Security researchers at Proofpoint recently published “Analysis of a Cybercrime Infrastructure,” where they revealed the Qbot botnet has infected 500,000 systems and sniffed 800,000 banking transactions. 59% of these transactions are from accounts from five of the largest banks in the United States.
The experts have a reason to believe that the cybercrime group is Russian-speaking and apparently targeting mainly US-based banking accounts.
How Qbot botnet works
Proofpoint experts have managed to gain access to the hackers’ network and here’s what they’ve found:
In order to masquerade its presence, Qbot botnet infects the system first and then inserts a load of malware in it. This way, taking control over the infected computer or protecting it becomes nearly impossible.
→Proofpoint has seen that these systems are not only effective, but flexible: because of the use of an emplaced “dropper” rather than a single piece of malware, the compromised computer can be stocked with multiple elements of malware, assisting the malware in avoiding signature detection (if one element is detected, others may not be) as well as in ensuring the compromised system can be used in multiple ways,” the analysis says.
According to the report, the cyber criminals compromised WordPress websites, uploaded malware in them, and when clients visited those websites, they got infected too. Newsletters with infected content distributed by these WordPress websites were also used to spread malware. Thankfully, the report contains instructions for the WordPress users on how to detect infections and protect their websites.
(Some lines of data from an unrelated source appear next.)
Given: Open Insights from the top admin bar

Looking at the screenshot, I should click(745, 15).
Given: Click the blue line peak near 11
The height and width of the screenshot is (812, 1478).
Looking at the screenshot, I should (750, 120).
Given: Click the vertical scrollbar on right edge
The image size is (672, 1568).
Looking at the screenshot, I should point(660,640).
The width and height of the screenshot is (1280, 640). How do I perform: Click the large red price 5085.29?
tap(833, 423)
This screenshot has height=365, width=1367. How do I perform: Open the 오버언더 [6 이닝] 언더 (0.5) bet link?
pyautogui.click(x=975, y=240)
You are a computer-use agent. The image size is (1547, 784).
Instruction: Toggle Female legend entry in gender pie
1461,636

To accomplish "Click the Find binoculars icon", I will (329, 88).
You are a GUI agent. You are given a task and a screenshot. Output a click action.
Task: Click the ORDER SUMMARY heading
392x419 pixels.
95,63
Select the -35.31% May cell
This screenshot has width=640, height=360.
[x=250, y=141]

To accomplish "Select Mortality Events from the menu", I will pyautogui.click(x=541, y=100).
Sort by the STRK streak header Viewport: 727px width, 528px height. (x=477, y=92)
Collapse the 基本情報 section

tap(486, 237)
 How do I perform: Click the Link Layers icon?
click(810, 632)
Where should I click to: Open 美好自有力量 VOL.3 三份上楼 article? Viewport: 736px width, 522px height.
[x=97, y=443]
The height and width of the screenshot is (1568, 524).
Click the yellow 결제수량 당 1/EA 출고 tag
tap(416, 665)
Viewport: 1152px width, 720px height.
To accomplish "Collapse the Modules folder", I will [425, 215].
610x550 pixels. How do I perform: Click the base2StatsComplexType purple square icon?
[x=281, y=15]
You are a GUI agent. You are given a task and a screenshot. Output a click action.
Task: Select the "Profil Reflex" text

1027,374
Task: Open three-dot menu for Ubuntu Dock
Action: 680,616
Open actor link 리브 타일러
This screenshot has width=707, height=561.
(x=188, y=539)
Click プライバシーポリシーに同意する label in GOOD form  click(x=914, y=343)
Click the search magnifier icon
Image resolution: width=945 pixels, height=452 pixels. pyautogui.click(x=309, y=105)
Researchers discovered that at least 520,000 computers were enslaved as the malware used by the hackers generates unique IDs for each infected system. Thus, it is safe to say that gaining control over such an amount of machines via compromised WordPress websites is an elaboration of a huge gang of attackers.
Another intriguing fact about the Qbot botnet is that 52% of the infected systems belong to Windows XP users, and 39% – to Windows 7 users. Apparently, Microsoft has still plenty to work on its security.
The experts were able to determine that the attackers are Russians targeting mainly US banking transactions. The Russians, however, cooperated with other countries like Great Britain, Canada and Italy. The security company is certain that the primary motive of the cyber criminals is purely financial –targeting financial accounts and having a wide range of options to monetize the infected computers.